Natural language models can model a text corpus C by learning the probability distribution p over all natural language strings Y∈C, with Y={y_1,y_2,y_3…,y_t}. For each word y_t, the model learns to output a probability distribution q over candidate words y∈V, the model’s vocabulary, choosing the words which minimize the log-likelihood of q(Y), which is the product of the probability of each word being in the sentence given prior context, q(y_t|Y<t).

Despite the learned distribution being optimal, in the sense that it minimizes the KL divergence between q and p, the process by which we should sample q to produce new natural language strings is unclear. 

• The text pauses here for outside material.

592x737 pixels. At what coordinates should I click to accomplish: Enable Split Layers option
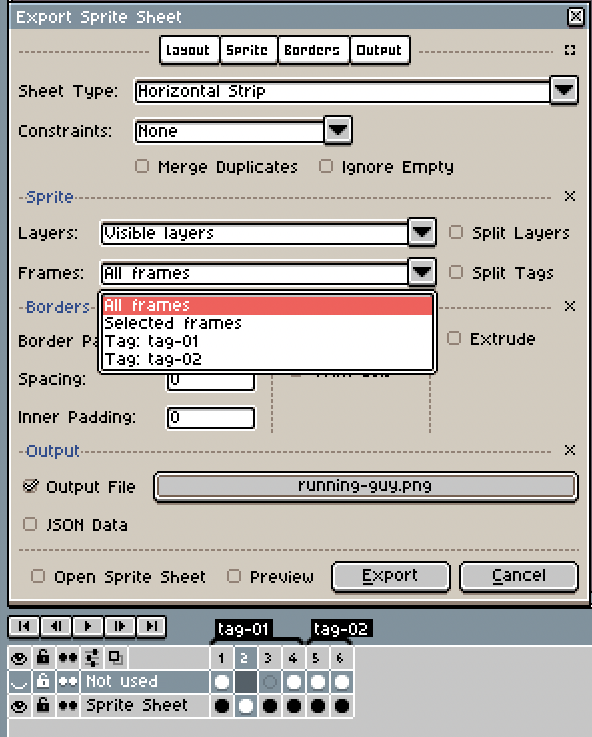[456, 232]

Suppose that, for every y_t we always picked the mode, that is, the candidate y which maximizes q. This is a reasonable strategy, and mode-seeking methods such as beam search have proven successful in text generation. Still, there’s an underlying problem: the sentence we just generated is, by definition, the most predictable, information-theoretically unsurprising sentence possible, which is not good if we go by the assumption that the goal of communication is to exchange information. This lack of information could also account for the repetitive loops found in AI text generation: language models often assign an increasingly higher probability to the repeated sub-strings of text, with each sub-string conveying less and less information after every occurrence.

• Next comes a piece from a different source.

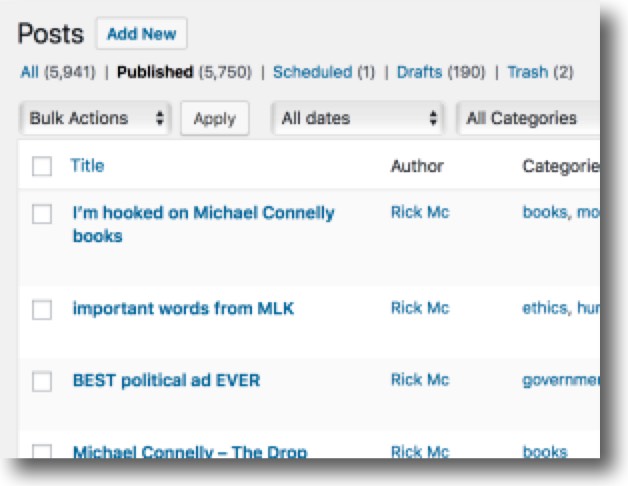Click author Rick Mc on MLK post row

point(420,308)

In stochastic decoding, y_t is sampled randomly from q: despite solving the issue of repeated sub-strings, this often leads to incoherent text -one very unlikely word choice is will throw the entire context of the sentence out of the window. 

A solution to this is top-k sampling, where y_t is chosen from the top-k most likely word candidates: top-k sampling often outperforms other methods in terms of qualitative metrics despite each string not being highly probable.

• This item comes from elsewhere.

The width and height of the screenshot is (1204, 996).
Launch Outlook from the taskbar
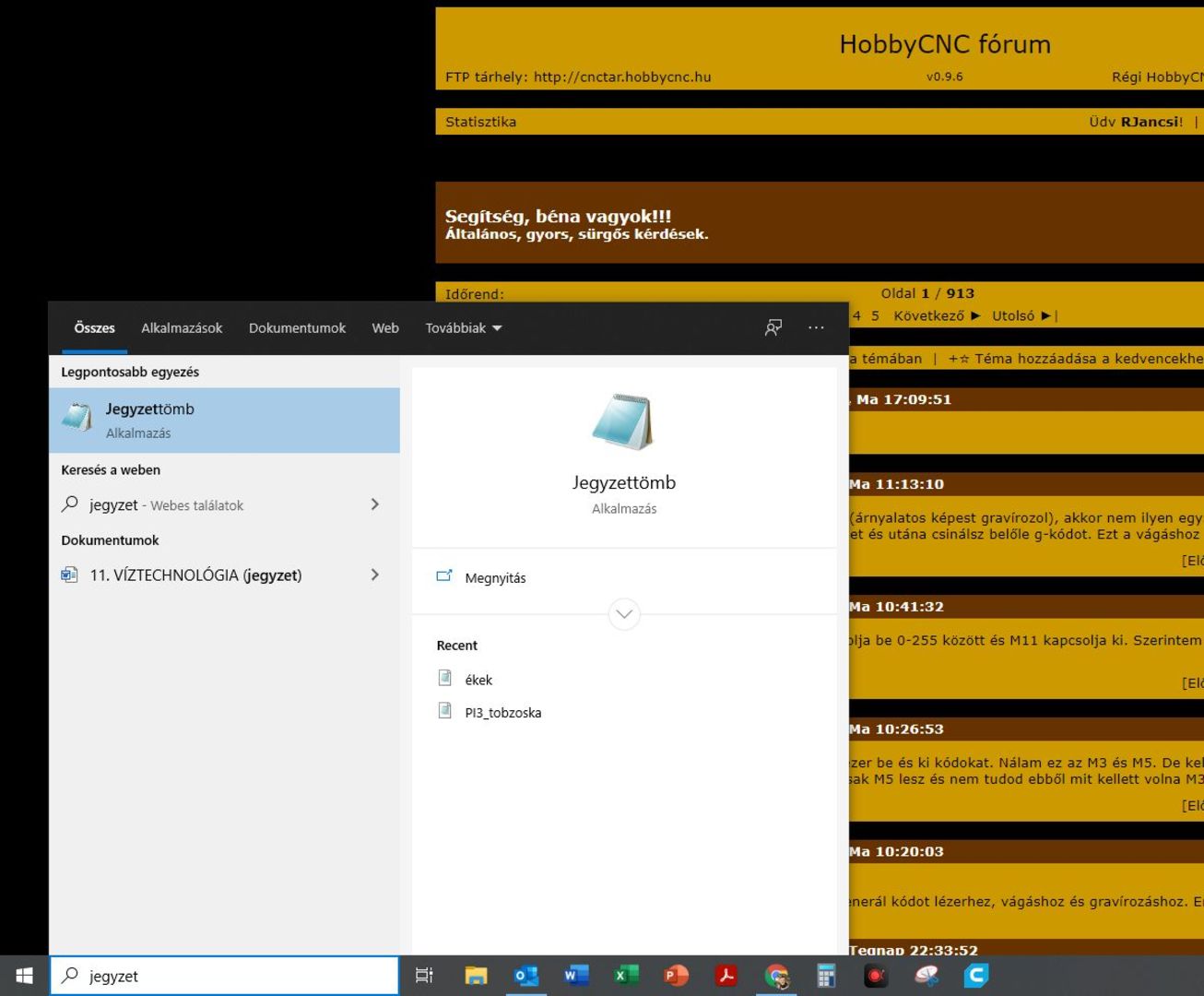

To account for this phenomenon, and in the scope of generating more human-like text, Clara Meister, Tiago Pimentel, Gian Wiher and Ryan Cotterell propose an alternative sampling method: “typical” sampling. 

Typicality is a term that comes from information theory: a message is typical if its average per-symbol information content is close to the entropy rate of its source.

Human-generated text tends to be typical in that the information carried by a word in a sentence is close to the expected information the word should convey. 

This claim can be tested empirically using language models: since we know the probability of a candidate word appearing at y_t, q(y | y<t), the information carried by the word, I(y_t), is its entropy, -log2(q(y | y<t)). By adding all the entropies of all candidate words for y_t, weighted by their probability, we can predict the expected information carried by y_t, E[I(y_t)] = −∑ q(y | y<t) * log2 q(y | y<t): |E[I(y_t)] – I(y_t)|<ε in human-generated text.

So, to produce human-like text, we should choose a word whose information content is close to its expected information context. 

For example, suppose we had three candidate words for y_t, with probabilities [0.2,0.5,0.3]. 

The expected information of y_t is E[I(y_t)] = -0.2*log2(0.2) -0.5*log2(0.5) -0.3*log2(0.3) = 1.48 bits. The information content of each candidate word is [-log2(0.2),-log2(0.5),-log2(0.3)] = 

[2.3, 1.0, 1.73]: the word which accounts for most of the expected information content is the third one, which is our most likely candidate.

In the spirit of top-k sampling, the authors sample between words within a given threshold τ from E[I(y_t)] instead of picking a single word.

In experiments on two language generation tasks (abstract summarization and story generation), the authors find that typical sampling leads to a text of comparable or better quality than other stochastic decoding strategies according to human ratings. Further, when compared to these different decoding strategies, several quantitative properties of typically sampled text more closely align with those of human-generated text.

As for why human-generated text is “typical”, the constant rate of information found in human-generated text might be a result of the attempt at maximizing the use of a communication channel: If a word conveys more information than the channel allows, there is a risk for miscommunication; simultaneously, if a word conveys very little information, then this channel is being used inefficiently. 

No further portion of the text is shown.